この患者の主な特徴は.難治性の低血圧.乏尿.代謝性アシドーシス.貧血である。CTでは.腹壁血腫と下大静脈の虚脱が確認された。 膀胱内圧の上昇を測定し.緊急観察期間中も上昇を続けていた。 多臓器不全.抗凝固剤による腹壁血腫.腹腔内圧の上昇を根拠に腹部コンパートメント症候群(ACS)と臨床診断された。
コンパートメント症候群(CS:Septal compartment syndrome)とは.外傷などにより身体の固定区画の圧力が上昇し.微小循環の血流が低下し.組織の虚血や臓器不全が生じることです。 CSの典型的な臨床症状は.痛み.圧迫感.知覚異常.皮膚温度変化(poikilothermia).麻痺の「6P」である。 最初の3つの症状は早期に現れ.最後の3つの症状はそれほど顕著ではありません。 最初の3つの症状は初期に現れ.最後の3つは晩期症状です。 腹痛や腹腔内圧の上昇は中隔コンパートメント症候群の初期症状として.多臓器不全や体循環の低血圧は後期症状として現れることがあります。

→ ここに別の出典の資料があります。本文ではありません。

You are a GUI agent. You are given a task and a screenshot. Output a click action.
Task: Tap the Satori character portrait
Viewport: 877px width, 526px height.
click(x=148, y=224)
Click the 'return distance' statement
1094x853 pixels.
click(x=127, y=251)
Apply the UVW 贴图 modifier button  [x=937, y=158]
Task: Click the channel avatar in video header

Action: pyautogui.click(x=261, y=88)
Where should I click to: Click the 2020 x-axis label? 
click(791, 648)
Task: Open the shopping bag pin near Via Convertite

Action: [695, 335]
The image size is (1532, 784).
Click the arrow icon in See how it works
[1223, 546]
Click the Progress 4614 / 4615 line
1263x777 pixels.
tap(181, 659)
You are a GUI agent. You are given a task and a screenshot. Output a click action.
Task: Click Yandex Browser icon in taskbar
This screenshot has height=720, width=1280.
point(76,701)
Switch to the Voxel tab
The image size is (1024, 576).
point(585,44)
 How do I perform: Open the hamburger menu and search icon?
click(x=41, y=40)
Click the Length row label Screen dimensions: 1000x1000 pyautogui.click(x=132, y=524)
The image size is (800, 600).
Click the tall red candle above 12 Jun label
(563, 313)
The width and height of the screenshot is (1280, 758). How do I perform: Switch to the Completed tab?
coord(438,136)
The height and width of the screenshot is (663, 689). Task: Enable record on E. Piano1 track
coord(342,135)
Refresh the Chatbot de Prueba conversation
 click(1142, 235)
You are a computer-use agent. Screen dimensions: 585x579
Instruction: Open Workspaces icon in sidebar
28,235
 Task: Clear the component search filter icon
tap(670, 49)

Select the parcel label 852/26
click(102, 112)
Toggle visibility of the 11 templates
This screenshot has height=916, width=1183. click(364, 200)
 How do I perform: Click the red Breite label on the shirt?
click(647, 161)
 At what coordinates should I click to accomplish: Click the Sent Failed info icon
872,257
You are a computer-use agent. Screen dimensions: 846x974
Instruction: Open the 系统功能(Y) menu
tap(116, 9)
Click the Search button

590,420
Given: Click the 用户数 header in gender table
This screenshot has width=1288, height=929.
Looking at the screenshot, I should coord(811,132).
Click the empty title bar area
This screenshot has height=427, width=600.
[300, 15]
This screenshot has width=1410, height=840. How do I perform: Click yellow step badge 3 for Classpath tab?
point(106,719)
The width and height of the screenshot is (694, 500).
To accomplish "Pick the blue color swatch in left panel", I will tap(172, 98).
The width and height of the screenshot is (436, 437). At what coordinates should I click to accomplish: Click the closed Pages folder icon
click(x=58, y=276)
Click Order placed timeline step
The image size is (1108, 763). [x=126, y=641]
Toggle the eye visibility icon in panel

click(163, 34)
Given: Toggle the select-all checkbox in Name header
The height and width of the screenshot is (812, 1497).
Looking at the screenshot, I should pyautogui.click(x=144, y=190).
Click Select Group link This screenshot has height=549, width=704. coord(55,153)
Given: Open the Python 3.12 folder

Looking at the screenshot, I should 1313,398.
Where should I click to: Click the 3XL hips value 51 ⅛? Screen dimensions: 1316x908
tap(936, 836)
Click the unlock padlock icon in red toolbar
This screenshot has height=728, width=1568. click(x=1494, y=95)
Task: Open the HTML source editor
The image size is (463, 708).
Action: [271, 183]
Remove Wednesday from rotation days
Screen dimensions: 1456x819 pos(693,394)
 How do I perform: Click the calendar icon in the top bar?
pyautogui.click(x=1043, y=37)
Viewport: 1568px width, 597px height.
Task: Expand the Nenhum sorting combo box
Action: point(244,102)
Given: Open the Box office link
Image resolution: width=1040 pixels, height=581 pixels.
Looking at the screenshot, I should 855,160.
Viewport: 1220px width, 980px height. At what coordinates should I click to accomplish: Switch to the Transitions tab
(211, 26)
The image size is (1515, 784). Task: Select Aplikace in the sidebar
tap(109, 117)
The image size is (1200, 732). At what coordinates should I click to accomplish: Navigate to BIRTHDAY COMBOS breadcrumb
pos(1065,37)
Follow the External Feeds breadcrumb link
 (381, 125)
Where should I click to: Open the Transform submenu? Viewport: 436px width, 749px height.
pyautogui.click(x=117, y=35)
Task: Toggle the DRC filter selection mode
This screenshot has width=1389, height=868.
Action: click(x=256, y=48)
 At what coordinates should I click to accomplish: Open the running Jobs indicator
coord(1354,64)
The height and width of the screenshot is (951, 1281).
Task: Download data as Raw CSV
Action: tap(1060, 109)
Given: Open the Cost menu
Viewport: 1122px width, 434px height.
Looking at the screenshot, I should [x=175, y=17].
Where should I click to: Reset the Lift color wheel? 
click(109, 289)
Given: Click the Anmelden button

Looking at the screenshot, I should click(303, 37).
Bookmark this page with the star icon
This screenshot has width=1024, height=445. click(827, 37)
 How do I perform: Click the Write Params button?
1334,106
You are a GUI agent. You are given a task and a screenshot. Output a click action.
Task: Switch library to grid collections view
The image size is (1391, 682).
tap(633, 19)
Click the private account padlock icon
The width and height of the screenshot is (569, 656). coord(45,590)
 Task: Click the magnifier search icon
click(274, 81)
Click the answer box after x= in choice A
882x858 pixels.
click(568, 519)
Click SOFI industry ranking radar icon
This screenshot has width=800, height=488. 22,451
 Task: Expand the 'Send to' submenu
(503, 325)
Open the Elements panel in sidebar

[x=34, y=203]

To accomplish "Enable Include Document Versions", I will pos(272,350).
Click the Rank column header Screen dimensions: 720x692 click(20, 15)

中隔コンパートメント症候群は.急性の腹腔内圧(IAP)上昇に対する有害な生理学的反応の結果である。 腹腔内圧亢進症(IAH)は.世界腹腔内圧連盟により12mmHg以上の腹腔内圧上昇と定義されており.20mmHg以上の腹腔内圧上昇が持続すると.臓器不全や故障の引き金となる可能性があります。 海綿状臓器不全は.直接的な圧迫の結果であることもあります。 腹圧の上昇は.組織構造の崩壊.血栓症.腸壁の浮腫を引き起こし.細菌の異所性や体液の蓄積をもたらし.腹腔内圧をさらに上昇させます。 細胞レベルでの酸素供給の障害は.組織の虚血や低酸素代謝.ヒスタミンやアノハイドロキシトリプタミンなどの血管作動物質の分泌増加.内皮の透過性亢進を引き起こす。 毛細血管の透過性が低下すると.赤血球への酸素運搬・供給が悪くなる。
腹部中隔コンパートメント症候群には.一次性.二次性.慢性性の3つの形態があります。 腹腔内臓器病変に直接起因するものは.原発性または急性腹部中隔症候群と呼ばれます。 例えば.腹部貫通損傷.腹腔内出血.膵炎.骨盤骨折を伴う腹部大動脈瘤破裂などです。 二次性腹腔中隔コンパートメント症候群は.腹腔内の臓器損傷が目に見えないが.腹腔外の損傷により.大量の体液蘇生(3L以上).広範囲な深熱傷.外科処置後.敗血症などの体液蓄積を引き起こすことがある。 慢性腹膜中隔症候群は.肝硬変における大量の腹水によって引き起こされることもあります。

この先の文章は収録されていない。